In 2009, Barenboim conducted the Vienna New Year's Concert of the Vienna Philharmonic for the first time. In his New Year message, he expressed the hope that 2009 would be a year for peace and for human justice in the Middle East. He returned to conduct the 2014 Vienna New Year's Concert, and also conducted the 2022 Concert.

In 2014, construction began on the Barenboim–Said Academy in Berlin. A joint project Barenboim developed with Palestinian-American scholar Edward Said, the academy was planned as a site for young music students from the Arab world and Israel to study music and humanities in Berlin. It opened its doors on 8 December 2016. In 2017, the Pierre Boulez Saal opened as the public face of the academy. The elliptical shaped concert hall was designed by Frank Gehry. Acoustician Yasuhisa Toyota created the hall's sound profile.

In 2015, Barenboim unveiled a new concert grand piano, named "Straight Strung Concert Grand." Designed by Chris Maene with support from Steinway & Sons, the piano features straight parallel strings instead of the conventional diagonally-crossed strings of a modern Steinway.

In 2018, Barenboim was the subject of the French animated series Max & Maestro.

In 2020, Barenboim curated the digital festival of new music "Distance / Intimacy" with flautist Emmanuel Pahud in the Pierre Boulez Saal. At their invitation ten contemporary composers, among them Jörg Widmann, Olga Neuwirth and Matthias Pintscher, contributed new works engaging artistically with the COVID-19 pandemic. All participating composers and musicians waived their fees, inviting listeners to financially support arts and culture.

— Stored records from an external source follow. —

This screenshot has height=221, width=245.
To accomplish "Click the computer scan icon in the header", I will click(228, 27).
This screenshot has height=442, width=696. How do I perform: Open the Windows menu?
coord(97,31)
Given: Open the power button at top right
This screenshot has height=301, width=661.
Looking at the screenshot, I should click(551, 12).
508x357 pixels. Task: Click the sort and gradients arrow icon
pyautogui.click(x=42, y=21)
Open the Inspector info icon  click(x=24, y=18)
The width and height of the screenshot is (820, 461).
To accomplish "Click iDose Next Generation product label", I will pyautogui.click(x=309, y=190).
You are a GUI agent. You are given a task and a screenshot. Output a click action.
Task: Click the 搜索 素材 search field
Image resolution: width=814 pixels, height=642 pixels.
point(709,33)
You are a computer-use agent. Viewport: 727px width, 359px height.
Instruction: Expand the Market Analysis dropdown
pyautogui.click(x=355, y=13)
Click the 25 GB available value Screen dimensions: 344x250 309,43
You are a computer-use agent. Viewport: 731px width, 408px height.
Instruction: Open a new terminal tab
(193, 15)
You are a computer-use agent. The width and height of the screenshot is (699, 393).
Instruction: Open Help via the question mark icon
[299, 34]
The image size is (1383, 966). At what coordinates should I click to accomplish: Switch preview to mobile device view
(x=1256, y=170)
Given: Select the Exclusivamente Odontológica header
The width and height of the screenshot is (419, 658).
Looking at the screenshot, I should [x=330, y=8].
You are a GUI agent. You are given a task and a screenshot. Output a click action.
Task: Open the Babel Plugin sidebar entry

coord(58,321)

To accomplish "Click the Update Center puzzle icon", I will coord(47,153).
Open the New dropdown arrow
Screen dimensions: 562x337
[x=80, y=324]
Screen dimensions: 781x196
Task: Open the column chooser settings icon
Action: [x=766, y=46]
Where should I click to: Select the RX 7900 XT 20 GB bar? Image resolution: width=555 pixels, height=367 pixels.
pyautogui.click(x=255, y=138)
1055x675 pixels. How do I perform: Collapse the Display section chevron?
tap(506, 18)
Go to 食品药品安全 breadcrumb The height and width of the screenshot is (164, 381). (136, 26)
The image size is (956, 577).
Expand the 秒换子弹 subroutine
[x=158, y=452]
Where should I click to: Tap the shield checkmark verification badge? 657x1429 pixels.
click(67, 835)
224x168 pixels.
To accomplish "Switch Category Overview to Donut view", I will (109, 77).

In October 2022, Barenboim announced on social media that he would be reducing his conducting and other engagements for health reasons. On 6 January 2023, the Staatsoper Unter den Linden announced Barenboim's resignation as its Generalmusikdirektor, effective 31 January 2023, because of health reasons.

On 6 February 2025, Daniel Barenboim announced in his official Instagram page that he has Parkinson's disease.

==Musical style==
Barenboim has rejected some current musicological research, such as the authentic performance movement. His recording of Beethoven's symphonies shows his preference for some conventional twentieth-century practices, rather than fully adhering to Bärenreiter's new edition (edited by Jonathan Del Mar).
Barenboim has opposed the practice of choosing the tempo of a piece based on historical evidence, such as the composer's metronome marks. He argues instead for finding the tempo from within the music, especially from its harmony and harmonic rhythm. He has reflected this in the general tempi chosen in his recording of Beethoven's symphonies, usually adhering to early-twentieth-century practices. He has not been influenced by the faster tempos chosen by other conductors such as David Zinman and authentic movement advocate Roger Norrington.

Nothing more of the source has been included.